**Provided records:**
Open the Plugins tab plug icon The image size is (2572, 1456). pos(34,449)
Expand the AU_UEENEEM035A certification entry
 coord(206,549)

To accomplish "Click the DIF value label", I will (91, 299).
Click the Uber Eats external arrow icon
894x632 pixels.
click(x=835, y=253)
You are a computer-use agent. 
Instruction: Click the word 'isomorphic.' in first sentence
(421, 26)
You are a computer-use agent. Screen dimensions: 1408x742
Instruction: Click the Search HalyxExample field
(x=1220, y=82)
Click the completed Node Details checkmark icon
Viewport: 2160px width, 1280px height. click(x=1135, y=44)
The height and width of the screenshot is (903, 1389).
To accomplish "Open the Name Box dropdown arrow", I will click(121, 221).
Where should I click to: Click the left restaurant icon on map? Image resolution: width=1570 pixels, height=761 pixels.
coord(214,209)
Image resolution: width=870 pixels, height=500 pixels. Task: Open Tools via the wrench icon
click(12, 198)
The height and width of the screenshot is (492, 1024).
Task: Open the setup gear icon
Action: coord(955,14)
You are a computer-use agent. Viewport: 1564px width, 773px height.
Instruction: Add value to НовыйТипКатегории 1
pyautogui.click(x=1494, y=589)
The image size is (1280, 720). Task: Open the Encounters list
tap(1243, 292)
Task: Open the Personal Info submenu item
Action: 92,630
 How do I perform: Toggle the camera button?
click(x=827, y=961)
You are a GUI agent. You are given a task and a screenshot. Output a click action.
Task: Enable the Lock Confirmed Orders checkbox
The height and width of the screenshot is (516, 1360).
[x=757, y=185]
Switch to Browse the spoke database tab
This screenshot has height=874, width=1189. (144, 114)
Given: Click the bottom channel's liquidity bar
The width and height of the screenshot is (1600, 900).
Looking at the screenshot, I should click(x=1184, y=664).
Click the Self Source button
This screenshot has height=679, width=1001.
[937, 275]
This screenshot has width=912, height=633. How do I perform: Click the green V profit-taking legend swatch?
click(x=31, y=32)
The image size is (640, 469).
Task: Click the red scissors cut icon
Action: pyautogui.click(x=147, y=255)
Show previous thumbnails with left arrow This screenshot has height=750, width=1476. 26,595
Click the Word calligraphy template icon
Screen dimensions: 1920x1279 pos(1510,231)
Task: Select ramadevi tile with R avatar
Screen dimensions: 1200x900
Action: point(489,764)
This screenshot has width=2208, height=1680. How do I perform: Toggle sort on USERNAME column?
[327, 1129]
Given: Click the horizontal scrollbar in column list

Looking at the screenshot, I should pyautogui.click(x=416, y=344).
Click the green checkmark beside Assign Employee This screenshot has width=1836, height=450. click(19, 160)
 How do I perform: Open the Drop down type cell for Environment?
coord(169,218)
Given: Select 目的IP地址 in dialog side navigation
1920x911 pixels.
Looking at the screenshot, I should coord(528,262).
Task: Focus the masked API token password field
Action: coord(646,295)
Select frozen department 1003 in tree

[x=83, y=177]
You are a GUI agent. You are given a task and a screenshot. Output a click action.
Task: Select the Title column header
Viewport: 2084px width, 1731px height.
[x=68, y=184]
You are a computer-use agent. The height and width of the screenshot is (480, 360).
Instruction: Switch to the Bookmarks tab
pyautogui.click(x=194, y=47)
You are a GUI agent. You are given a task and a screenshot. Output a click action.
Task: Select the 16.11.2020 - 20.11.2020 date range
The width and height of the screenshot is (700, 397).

**Problem statement:** Copy every one of the records above word for word, keeping each line as it appears.

**Final answer:**
Open the Plugins tab plug icon The image size is (2572, 1456). pos(34,449)
Expand the AU_UEENEEM035A certification entry
 coord(206,549)

To accomplish "Click the DIF value label", I will (91, 299).
Click the Uber Eats external arrow icon
894x632 pixels.
click(x=835, y=253)
You are a computer-use agent. 
Instruction: Click the word 'isomorphic.' in first sentence
(421, 26)
You are a computer-use agent. Screen dimensions: 1408x742
Instruction: Click the Search HalyxExample field
(x=1220, y=82)
Click the completed Node Details checkmark icon
Viewport: 2160px width, 1280px height. click(x=1135, y=44)
The height and width of the screenshot is (903, 1389).
To accomplish "Open the Name Box dropdown arrow", I will click(121, 221).
Where should I click to: Click the left restaurant icon on map? Image resolution: width=1570 pixels, height=761 pixels.
coord(214,209)
Image resolution: width=870 pixels, height=500 pixels. Task: Open Tools via the wrench icon
click(12, 198)
The height and width of the screenshot is (492, 1024).
Task: Open the setup gear icon
Action: coord(955,14)
You are a computer-use agent. Viewport: 1564px width, 773px height.
Instruction: Add value to НовыйТипКатегории 1
pyautogui.click(x=1494, y=589)
The image size is (1280, 720). Task: Open the Encounters list
tap(1243, 292)
Task: Open the Personal Info submenu item
Action: 92,630
 How do I perform: Toggle the camera button?
click(x=827, y=961)
You are a GUI agent. You are given a task and a screenshot. Output a click action.
Task: Enable the Lock Confirmed Orders checkbox
The height and width of the screenshot is (516, 1360).
[x=757, y=185]
Switch to Browse the spoke database tab
This screenshot has height=874, width=1189. (144, 114)
Given: Click the bottom channel's liquidity bar
The width and height of the screenshot is (1600, 900).
Looking at the screenshot, I should click(x=1184, y=664).
Click the Self Source button
This screenshot has height=679, width=1001.
[937, 275]
This screenshot has width=912, height=633. How do I perform: Click the green V profit-taking legend swatch?
click(x=31, y=32)
The image size is (640, 469).
Task: Click the red scissors cut icon
Action: pyautogui.click(x=147, y=255)
Show previous thumbnails with left arrow This screenshot has height=750, width=1476. 26,595
Click the Word calligraphy template icon
Screen dimensions: 1920x1279 pos(1510,231)
Task: Select ramadevi tile with R avatar
Screen dimensions: 1200x900
Action: point(489,764)
This screenshot has width=2208, height=1680. How do I perform: Toggle sort on USERNAME column?
[327, 1129]
Given: Click the horizontal scrollbar in column list

Looking at the screenshot, I should pyautogui.click(x=416, y=344).
Click the green checkmark beside Assign Employee This screenshot has width=1836, height=450. click(19, 160)
 How do I perform: Open the Drop down type cell for Environment?
coord(169,218)
Given: Select 目的IP地址 in dialog side navigation
1920x911 pixels.
Looking at the screenshot, I should coord(528,262).
Task: Focus the masked API token password field
Action: coord(646,295)
Select frozen department 1003 in tree

[x=83, y=177]
You are a GUI agent. You are given a task and a screenshot. Output a click action.
Task: Select the Title column header
Viewport: 2084px width, 1731px height.
[x=68, y=184]
You are a computer-use agent. The height and width of the screenshot is (480, 360).
Instruction: Switch to the Bookmarks tab
pyautogui.click(x=194, y=47)
You are a GUI agent. You are given a task and a screenshot. Output a click action.
Task: Select the 16.11.2020 - 20.11.2020 date range
The width and height of the screenshot is (700, 397).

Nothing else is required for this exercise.